When doing validation within fit using distributed strategy, do not copy the weight over.

PiperOrigin-RevId: 224393616
2018-12-06 13:11:25 -08:00 · 2018-12-06 13:11:25 -08:00 · e33bca07de
commit e33bca07de
parent a6e4af0a5a
3 changed files with 31 additions and 38 deletions
--- a/tensorflow/contrib/distribute/python/keras_test.py
+++ b/tensorflow/contrib/distribute/python/keras_test.py
@ -1273,12 +1273,6 @@ class TestDistributionStrategyCorrectness(test.TestCase,
        # TODO(b/119257215): use the default one once the flakyness is fixed.
        tolerance = 1e-4

-      if (use_validation_data and
-          not isinstance(distribution, tpu_strategy.TPUStrategy)):
-        # TODO(b/120435565): Enable tests with use_validation_data once the
-        # the underlying bug is fixed.
-        return
-
      keras.backend.set_image_data_format('channels_last')
      np.random.seed(_RANDOM_SEED)
      random_seed.set_random_seed(_RANDOM_SEED)
--- a/tensorflow/python/keras/engine/training_arrays.py
+++ b/tensorflow/python/keras/engine/training_arrays.py
@ -138,6 +138,7 @@ def model_iteration(model,
                    steps_per_epoch=None,
                    validation_steps=None,
                    mode='train',
+                    validation_in_fit=False,
                    **kwargs):
  """Loop function for arrays of data with modes 'train'/'test'/'predict'.

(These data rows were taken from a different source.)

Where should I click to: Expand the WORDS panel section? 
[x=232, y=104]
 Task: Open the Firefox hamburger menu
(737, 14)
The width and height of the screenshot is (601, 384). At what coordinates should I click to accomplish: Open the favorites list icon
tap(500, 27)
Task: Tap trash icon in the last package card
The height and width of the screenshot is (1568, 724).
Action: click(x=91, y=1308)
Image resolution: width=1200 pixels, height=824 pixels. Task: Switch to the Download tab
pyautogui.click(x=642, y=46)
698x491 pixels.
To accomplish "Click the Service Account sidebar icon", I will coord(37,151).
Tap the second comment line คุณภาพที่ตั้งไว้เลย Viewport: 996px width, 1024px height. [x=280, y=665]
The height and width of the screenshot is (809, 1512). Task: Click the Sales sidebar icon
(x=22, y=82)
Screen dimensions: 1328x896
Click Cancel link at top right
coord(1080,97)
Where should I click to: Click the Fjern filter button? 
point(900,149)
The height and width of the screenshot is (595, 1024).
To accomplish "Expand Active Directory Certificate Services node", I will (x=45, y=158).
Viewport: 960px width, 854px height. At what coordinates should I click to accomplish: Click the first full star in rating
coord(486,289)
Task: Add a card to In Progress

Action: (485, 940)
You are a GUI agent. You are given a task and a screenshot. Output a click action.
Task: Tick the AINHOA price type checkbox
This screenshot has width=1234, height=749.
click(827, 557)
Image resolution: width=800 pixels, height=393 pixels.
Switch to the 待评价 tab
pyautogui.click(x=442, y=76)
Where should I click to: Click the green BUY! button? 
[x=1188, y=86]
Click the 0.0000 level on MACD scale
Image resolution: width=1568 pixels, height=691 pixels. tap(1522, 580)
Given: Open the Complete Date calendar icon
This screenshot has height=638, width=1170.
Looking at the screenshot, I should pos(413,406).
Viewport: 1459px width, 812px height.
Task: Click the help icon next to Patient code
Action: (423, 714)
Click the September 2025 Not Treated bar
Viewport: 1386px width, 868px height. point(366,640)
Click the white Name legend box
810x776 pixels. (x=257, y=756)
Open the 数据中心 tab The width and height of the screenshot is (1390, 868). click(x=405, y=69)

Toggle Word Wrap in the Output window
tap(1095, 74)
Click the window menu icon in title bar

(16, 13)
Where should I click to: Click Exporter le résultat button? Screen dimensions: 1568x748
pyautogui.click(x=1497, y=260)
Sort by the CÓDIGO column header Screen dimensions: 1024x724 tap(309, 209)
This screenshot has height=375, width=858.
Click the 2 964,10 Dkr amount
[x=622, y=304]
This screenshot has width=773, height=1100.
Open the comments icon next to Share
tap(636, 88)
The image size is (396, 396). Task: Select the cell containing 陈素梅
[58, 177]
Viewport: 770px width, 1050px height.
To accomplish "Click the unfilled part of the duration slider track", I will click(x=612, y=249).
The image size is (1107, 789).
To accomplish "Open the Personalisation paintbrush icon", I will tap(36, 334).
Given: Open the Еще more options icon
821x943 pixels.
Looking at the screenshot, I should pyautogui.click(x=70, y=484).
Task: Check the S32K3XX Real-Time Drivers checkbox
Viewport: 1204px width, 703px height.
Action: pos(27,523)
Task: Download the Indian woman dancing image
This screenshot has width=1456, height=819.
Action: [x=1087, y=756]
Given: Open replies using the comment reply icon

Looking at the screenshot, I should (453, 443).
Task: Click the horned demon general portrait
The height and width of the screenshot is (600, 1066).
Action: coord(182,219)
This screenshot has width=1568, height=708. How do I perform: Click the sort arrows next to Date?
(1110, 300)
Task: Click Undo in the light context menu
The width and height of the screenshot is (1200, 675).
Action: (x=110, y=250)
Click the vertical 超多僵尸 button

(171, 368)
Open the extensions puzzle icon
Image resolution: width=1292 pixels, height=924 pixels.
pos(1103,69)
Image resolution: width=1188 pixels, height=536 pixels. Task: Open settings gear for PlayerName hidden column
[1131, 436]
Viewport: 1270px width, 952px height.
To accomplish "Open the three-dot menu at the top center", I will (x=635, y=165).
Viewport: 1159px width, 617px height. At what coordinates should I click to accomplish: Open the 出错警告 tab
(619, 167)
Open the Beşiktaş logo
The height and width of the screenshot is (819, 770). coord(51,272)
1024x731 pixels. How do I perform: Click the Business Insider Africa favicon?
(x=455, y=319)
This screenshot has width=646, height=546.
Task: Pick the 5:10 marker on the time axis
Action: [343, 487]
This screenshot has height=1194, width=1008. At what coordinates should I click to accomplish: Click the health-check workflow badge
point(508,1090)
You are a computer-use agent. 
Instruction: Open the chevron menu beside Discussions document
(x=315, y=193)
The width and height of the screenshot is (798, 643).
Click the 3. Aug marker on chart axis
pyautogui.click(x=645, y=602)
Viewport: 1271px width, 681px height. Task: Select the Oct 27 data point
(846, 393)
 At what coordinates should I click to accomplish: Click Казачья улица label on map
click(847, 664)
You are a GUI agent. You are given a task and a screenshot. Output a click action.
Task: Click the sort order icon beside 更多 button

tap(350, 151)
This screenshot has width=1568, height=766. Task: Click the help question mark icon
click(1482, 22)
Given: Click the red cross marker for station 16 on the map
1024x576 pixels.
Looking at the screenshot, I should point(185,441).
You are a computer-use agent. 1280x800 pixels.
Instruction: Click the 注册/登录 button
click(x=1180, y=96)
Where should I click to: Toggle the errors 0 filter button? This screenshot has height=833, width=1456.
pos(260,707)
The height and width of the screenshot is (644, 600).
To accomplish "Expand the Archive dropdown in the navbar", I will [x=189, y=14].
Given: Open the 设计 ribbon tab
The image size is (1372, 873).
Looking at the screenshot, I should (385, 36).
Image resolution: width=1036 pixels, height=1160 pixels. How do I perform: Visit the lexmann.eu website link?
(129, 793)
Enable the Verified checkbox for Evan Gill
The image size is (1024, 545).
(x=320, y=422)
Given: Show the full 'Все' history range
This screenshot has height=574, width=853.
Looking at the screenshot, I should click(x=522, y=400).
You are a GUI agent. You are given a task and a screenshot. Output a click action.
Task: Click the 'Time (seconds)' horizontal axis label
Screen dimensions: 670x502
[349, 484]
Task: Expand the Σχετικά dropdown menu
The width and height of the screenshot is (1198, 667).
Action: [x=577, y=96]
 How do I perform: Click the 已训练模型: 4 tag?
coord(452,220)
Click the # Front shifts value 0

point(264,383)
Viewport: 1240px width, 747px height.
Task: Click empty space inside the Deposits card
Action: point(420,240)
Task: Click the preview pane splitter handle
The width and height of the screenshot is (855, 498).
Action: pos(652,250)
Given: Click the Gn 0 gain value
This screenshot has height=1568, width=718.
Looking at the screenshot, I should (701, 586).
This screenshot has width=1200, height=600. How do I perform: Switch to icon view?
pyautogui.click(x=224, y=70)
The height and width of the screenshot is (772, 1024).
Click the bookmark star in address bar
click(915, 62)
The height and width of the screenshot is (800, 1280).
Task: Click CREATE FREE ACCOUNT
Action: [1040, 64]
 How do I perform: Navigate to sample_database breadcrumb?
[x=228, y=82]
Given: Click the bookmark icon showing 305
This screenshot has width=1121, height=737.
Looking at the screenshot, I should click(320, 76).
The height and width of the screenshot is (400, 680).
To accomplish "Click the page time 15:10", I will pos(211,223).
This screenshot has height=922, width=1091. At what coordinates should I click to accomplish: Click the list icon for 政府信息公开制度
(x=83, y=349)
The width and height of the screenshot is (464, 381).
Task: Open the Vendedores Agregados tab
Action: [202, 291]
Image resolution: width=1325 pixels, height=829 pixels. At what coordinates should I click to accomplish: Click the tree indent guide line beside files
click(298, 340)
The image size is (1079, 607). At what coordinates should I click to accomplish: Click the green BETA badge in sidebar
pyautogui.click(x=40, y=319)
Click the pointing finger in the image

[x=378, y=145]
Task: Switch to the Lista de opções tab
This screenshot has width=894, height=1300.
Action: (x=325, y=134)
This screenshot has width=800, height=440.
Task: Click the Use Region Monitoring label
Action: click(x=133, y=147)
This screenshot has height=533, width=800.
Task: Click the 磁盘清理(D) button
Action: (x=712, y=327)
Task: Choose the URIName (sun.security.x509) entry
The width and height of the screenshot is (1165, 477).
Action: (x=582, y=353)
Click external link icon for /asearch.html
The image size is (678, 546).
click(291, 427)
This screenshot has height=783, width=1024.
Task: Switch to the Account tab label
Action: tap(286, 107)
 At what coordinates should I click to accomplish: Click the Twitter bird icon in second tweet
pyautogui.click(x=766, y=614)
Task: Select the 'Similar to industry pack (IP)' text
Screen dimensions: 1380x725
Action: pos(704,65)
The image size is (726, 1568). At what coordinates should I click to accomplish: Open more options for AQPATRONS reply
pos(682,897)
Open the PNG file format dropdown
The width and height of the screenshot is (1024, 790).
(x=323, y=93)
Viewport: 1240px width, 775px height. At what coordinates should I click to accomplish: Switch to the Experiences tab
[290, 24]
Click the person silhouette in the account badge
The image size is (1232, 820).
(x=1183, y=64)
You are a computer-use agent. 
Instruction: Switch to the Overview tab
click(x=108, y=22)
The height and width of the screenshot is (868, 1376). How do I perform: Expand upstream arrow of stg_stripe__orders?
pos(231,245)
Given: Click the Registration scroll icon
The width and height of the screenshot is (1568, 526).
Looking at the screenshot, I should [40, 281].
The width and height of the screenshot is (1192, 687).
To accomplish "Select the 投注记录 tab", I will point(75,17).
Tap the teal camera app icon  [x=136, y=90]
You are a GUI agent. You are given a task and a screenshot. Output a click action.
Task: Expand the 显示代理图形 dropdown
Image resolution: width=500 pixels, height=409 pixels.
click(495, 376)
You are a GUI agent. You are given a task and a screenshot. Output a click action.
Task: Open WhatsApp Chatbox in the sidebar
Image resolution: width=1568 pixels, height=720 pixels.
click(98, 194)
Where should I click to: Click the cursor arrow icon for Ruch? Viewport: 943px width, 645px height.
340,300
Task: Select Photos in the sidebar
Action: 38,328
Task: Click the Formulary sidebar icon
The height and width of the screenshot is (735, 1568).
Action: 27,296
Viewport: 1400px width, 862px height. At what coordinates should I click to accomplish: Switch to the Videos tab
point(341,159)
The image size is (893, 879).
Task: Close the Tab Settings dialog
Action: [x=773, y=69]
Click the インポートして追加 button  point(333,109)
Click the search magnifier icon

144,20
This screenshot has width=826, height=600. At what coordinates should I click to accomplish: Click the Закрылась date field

@ -164,6 +165,9 @@ def model_iteration(model,
      validation_steps: Number of steps to run validation for (only if doing
        validation from data tensors). Ignored with the default value of `None`.
      mode: One of 'train'/'test'/'predict'.
+      validation_in_fit: if true, then this method is invoked from within
+        training iteration (for validation). In this case, do not copy weights
+        when using a tf.distribute.Strategy.
      **kwargs: Additional arguments for backwards compatibility.

  Returns:
@ -230,8 +234,9 @@ def model_iteration(model,
    aggregator = training_utils.MetricsAggregator(use_steps,
                                                  num_samples_or_steps)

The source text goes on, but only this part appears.